Lucidity

Filesystem templating and management.

Guide

Overview and examples of using the system in practice.

Introduction

Lucidity is a framework for templating filesystem structure.

It works using regular expressions, but hides much of the verbosity through the use of simple placeholders (such as you see in Python string formatting).

Consider the following paths:

/jobs/monty/assets/circus/model/high/circus_high_v001.abc
/jobs/monty/assets/circus/model/low/circus_low_v001.abc
/jobs/monty/assets/parrot/model/high/parrot_high_v002.abc

A regular expression to describe them might be:

'/jobs/(?P<job>[\w_]+?)/assets/(?P<asset_name>[\w_]+?)/model/(?P<lod>[\w_]+?)/(?P<asset_name>[\w_]+?)_(?P<lod>[\w_]+?)_v(?P<version>\d+?)\.(?P<filetype>\w+?)'

Meanwhile, the Lucidity pattern would be:

'/jobs/{job}/assets/{asset_name}/model/{lod}/{asset_name}_{lod}_v{version}.{filetype}'

With Lucidity you store this pattern as a template and can then use that template to generate paths from data as well as extract data from matching paths in a standard fashion.

Read the Tutorial to find out more.

Installation

Installing Lucidity is simple with pip:

$ pip install lucidity

If the Cheeseshop (a.k.a. PyPI) is down, you can also install Lucidity from one of the mirrors:

$ pip install --use-mirrors lucidity

Alternatively, you may wish to download manually from Gitlab where Lucidity is actively developed.

You can clone the public repository:

$ git clone git@gitlab.com:4degrees/lucidity.git

Or download an appropriate zipball

Once you have a copy of the source, you can embed it in your Python package, or install it into your site-packages:

$ python setup.py install

Dependencies

For testing:

Tutorial

This tutorial gives a good introduction to using Lucidity.

First make sure that you have Lucidity installed.

Patterns

Lucidity uses patterns to represent a path structure. A pattern is very much like the format you would use in a Python string format expression.

For example, a pattern to represent this filepath:

'/jobs/monty/assets/circus/model/high/circus_high_v001.abc'

Could be:

'/jobs/{job}/assets/{asset_name}/model/{lod}/{asset_name}_{lod}_v{version}.{filetype}'

Each {name} in braces is a variable that can either be extracted from a matching path, or substituted with a provided value when constructing a path. The variable is referred to as a placeholder.

Templates

A Template is a simple container for a pattern.

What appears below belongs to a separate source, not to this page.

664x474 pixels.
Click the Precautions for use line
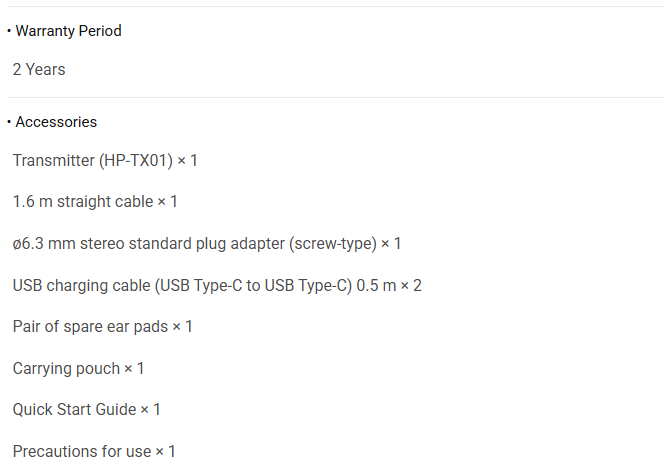click(x=94, y=452)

First, import the package:

>>> import lucidity

Now, construct a template with the pattern above:

>>> template = lucidity.Template('model', '/jobs/{job}/assets/{asset_name}/model/{lod}/{asset_name}_{lod}_v{version}.{filetype}')

Note

The template must be given a name to identify it. The name becomes useful when you have a bunch of templates to manage.

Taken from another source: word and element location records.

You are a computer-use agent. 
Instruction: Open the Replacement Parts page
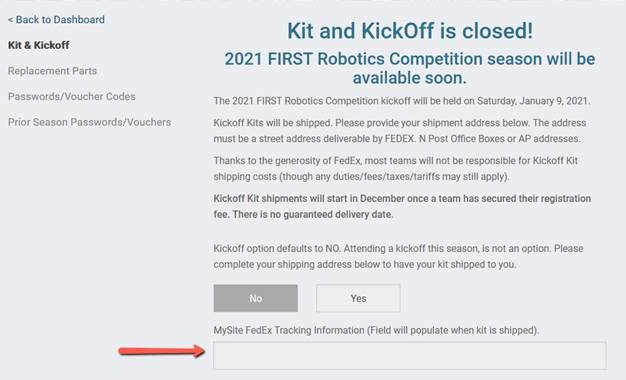52,71
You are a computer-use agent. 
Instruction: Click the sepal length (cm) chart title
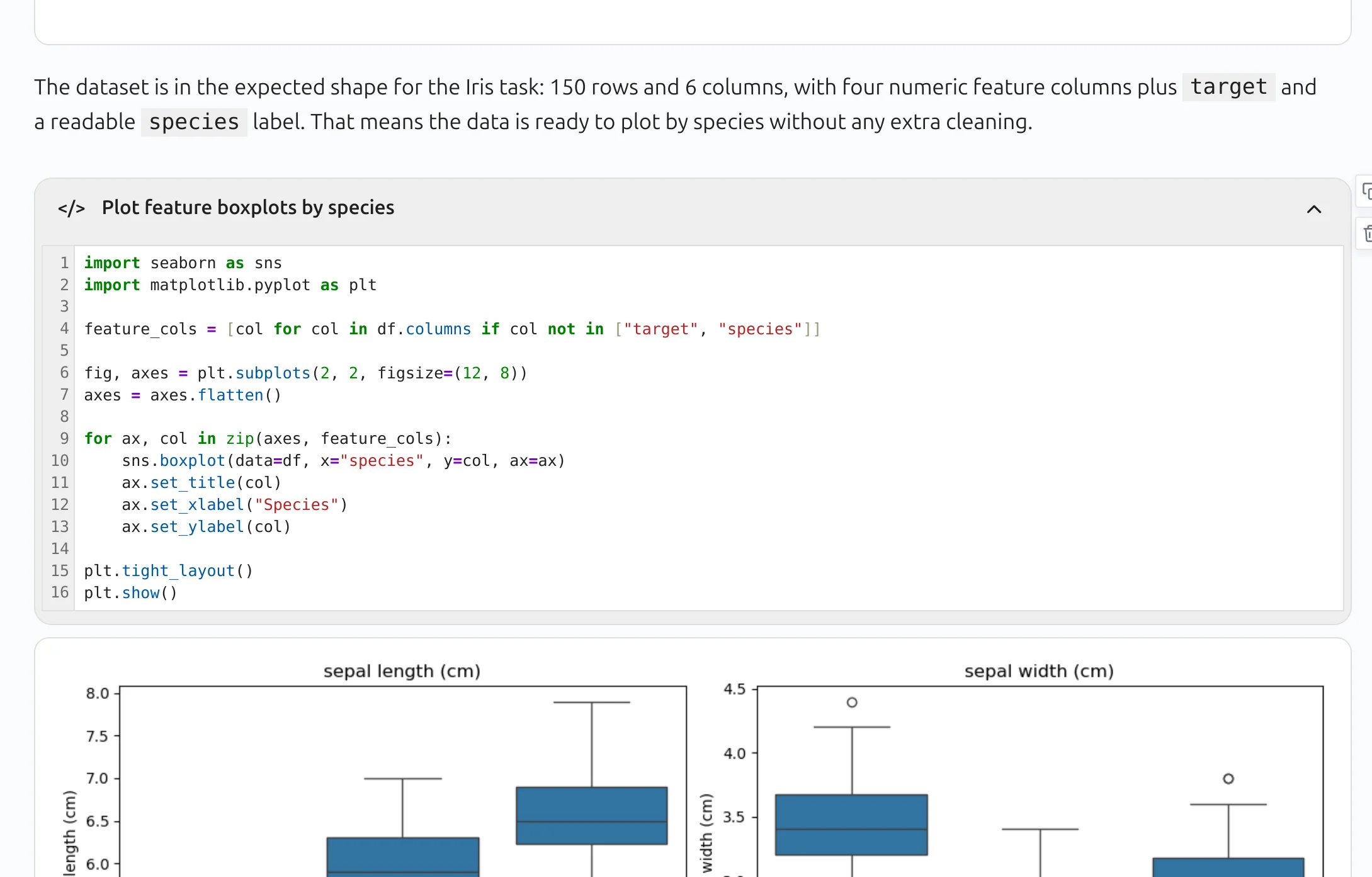tap(402, 671)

You can check the identified placeholders in a template using the Template.keys method:

>>> print template.keys()
set(['job', 'asset_name', 'lod', 'version', 'filetype'])

Parsing

With a template defined we can now parse a path and extract data from it:

>>> path = '/jobs/monty/assets/circus/model/high/circus_high_v001.abc'
>>> data = template.parse(path)
>>> print data
{
    'job': 'monty',
    'asset_name': 'circus',
    'lod': 'high',
    'version': '001',
    'filetype': 'abc'
}

If a template’s pattern does not match the path then parse() will raise a ParseError:

>>> print template.parse('/other/monty/assets')
ParseError: Input '/other/monty/assets' did not match template pattern.
Handling Duplicate Placeholders

It is perfectly acceptable for a template to contain the same placeholder multiple times, as seen in the template constructed above. When parsing, by default, the last matching value for a placeholder is used:

>>> path = '/jobs/monty/assets/circus/model/high/spaceship_high_v001.abc'
>>> data = template.parse(path)
>>> print data['asset_name']
spaceship

This is called RELAXED mode. If this behaviour is not desirable then the duplicate_placeholder_mode of any Template can be set to STRICT mode instead:

>>> path = '/jobs/monty/assets/circus/model/high/spaceship_high_v001.abc'
>>> template.duplicate_placeholder_mode = template.STRICT
>>> template.parse(path)
ParseError: Different extracted values for placeholder 'asset_name' detected. Values were 'circus' and 'spaceship'.

Note

duplicate_placeholder_mode can also be passed as an argument when constructing a template.

Anchoring

By default, a pattern is anchored at the start, requiring that the start of a path match the pattern:

>>> job_template = lucidity.Template('job', '/job/{job}')
>>> print job_template.parse('/job/monty')
{'job': 'monty'}
>>> print job_template.parse('/job/monty/extra/path')
{'job': 'monty'}
>>> print job_template.parse('/other/job/monty')
ParseError: Input '/other/job/monty' did not match template pattern.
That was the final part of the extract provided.